ASSIGNMENT:
All of the data beneath this instruction is to be transcribed word for word.

__________

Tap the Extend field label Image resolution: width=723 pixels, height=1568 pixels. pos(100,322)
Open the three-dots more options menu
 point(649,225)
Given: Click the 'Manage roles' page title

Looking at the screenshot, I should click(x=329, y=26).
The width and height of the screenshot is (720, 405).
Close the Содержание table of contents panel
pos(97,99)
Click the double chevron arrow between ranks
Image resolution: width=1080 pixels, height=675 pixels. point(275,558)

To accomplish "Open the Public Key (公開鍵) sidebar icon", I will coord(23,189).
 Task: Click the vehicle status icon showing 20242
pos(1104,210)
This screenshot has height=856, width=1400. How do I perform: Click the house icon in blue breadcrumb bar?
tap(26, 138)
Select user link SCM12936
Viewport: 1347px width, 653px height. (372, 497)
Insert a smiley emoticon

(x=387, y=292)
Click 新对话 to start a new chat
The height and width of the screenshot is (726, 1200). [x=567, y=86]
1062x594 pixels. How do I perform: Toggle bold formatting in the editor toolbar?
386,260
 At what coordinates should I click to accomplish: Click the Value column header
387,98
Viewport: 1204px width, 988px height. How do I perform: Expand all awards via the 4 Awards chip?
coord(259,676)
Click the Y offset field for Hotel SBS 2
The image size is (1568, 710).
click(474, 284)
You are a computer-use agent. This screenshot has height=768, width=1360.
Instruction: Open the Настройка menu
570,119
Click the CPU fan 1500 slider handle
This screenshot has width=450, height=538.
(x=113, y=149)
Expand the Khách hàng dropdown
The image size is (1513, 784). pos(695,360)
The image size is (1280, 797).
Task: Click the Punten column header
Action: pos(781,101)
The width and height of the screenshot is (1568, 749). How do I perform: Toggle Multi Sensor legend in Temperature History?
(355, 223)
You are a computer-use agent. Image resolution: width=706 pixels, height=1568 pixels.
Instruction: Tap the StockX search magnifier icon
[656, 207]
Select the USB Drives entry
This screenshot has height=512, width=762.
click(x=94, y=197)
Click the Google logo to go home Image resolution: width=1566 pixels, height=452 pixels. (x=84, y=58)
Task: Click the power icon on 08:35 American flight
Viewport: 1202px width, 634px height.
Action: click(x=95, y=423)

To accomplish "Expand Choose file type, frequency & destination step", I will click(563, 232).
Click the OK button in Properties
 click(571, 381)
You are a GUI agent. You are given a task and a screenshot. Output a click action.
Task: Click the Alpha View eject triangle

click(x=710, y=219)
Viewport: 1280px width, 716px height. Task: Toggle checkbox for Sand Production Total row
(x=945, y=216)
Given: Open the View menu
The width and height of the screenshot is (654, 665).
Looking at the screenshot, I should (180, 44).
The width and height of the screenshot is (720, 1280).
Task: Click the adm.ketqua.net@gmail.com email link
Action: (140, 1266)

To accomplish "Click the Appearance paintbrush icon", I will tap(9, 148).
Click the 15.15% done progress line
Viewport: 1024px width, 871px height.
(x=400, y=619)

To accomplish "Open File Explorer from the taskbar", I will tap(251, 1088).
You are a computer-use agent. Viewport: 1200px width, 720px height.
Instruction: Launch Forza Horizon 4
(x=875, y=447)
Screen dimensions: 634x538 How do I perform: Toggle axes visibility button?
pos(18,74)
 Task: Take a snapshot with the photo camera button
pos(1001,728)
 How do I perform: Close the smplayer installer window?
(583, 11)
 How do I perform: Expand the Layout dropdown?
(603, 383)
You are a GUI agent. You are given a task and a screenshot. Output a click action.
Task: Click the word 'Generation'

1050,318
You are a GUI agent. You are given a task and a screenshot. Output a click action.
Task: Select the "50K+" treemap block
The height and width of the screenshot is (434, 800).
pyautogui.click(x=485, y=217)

__________

WRITTEN RESPONSE:
Tap the Extend field label Image resolution: width=723 pixels, height=1568 pixels. pos(100,322)
Open the three-dots more options menu
 point(649,225)
Given: Click the 'Manage roles' page title

Looking at the screenshot, I should click(x=329, y=26).
The width and height of the screenshot is (720, 405).
Close the Содержание table of contents panel
pos(97,99)
Click the double chevron arrow between ranks
Image resolution: width=1080 pixels, height=675 pixels. point(275,558)

To accomplish "Open the Public Key (公開鍵) sidebar icon", I will coord(23,189).
 Task: Click the vehicle status icon showing 20242
pos(1104,210)
This screenshot has height=856, width=1400. How do I perform: Click the house icon in blue breadcrumb bar?
tap(26, 138)
Select user link SCM12936
Viewport: 1347px width, 653px height. (372, 497)
Insert a smiley emoticon

(x=387, y=292)
Click 新对话 to start a new chat
The height and width of the screenshot is (726, 1200). [x=567, y=86]
1062x594 pixels. How do I perform: Toggle bold formatting in the editor toolbar?
386,260
 At what coordinates should I click to accomplish: Click the Value column header
387,98
Viewport: 1204px width, 988px height. How do I perform: Expand all awards via the 4 Awards chip?
coord(259,676)
Click the Y offset field for Hotel SBS 2
The image size is (1568, 710).
click(474, 284)
You are a computer-use agent. This screenshot has height=768, width=1360.
Instruction: Open the Настройка menu
570,119
Click the CPU fan 1500 slider handle
This screenshot has width=450, height=538.
(x=113, y=149)
Expand the Khách hàng dropdown
The image size is (1513, 784). pos(695,360)
The image size is (1280, 797).
Task: Click the Punten column header
Action: pos(781,101)
The width and height of the screenshot is (1568, 749). How do I perform: Toggle Multi Sensor legend in Temperature History?
(355, 223)
You are a computer-use agent. Image resolution: width=706 pixels, height=1568 pixels.
Instruction: Tap the StockX search magnifier icon
[656, 207]
Select the USB Drives entry
This screenshot has height=512, width=762.
click(x=94, y=197)
Click the Google logo to go home Image resolution: width=1566 pixels, height=452 pixels. (x=84, y=58)
Task: Click the power icon on 08:35 American flight
Viewport: 1202px width, 634px height.
Action: click(x=95, y=423)

To accomplish "Expand Choose file type, frequency & destination step", I will click(563, 232).
Click the OK button in Properties
 click(571, 381)
You are a GUI agent. You are given a task and a screenshot. Output a click action.
Task: Click the Alpha View eject triangle

click(x=710, y=219)
Viewport: 1280px width, 716px height. Task: Toggle checkbox for Sand Production Total row
(x=945, y=216)
Given: Open the View menu
The width and height of the screenshot is (654, 665).
Looking at the screenshot, I should (180, 44).
The width and height of the screenshot is (720, 1280).
Task: Click the adm.ketqua.net@gmail.com email link
Action: (140, 1266)

To accomplish "Click the Appearance paintbrush icon", I will tap(9, 148).
Click the 15.15% done progress line
Viewport: 1024px width, 871px height.
(x=400, y=619)

To accomplish "Open File Explorer from the taskbar", I will tap(251, 1088).
You are a computer-use agent. Viewport: 1200px width, 720px height.
Instruction: Launch Forza Horizon 4
(x=875, y=447)
Screen dimensions: 634x538 How do I perform: Toggle axes visibility button?
pos(18,74)
 Task: Take a snapshot with the photo camera button
pos(1001,728)
 How do I perform: Close the smplayer installer window?
(583, 11)
 How do I perform: Expand the Layout dropdown?
(603, 383)
You are a GUI agent. You are given a task and a screenshot. Output a click action.
Task: Click the word 'Generation'

1050,318
You are a GUI agent. You are given a task and a screenshot. Output a click action.
Task: Select the "50K+" treemap block
The height and width of the screenshot is (434, 800).
pyautogui.click(x=485, y=217)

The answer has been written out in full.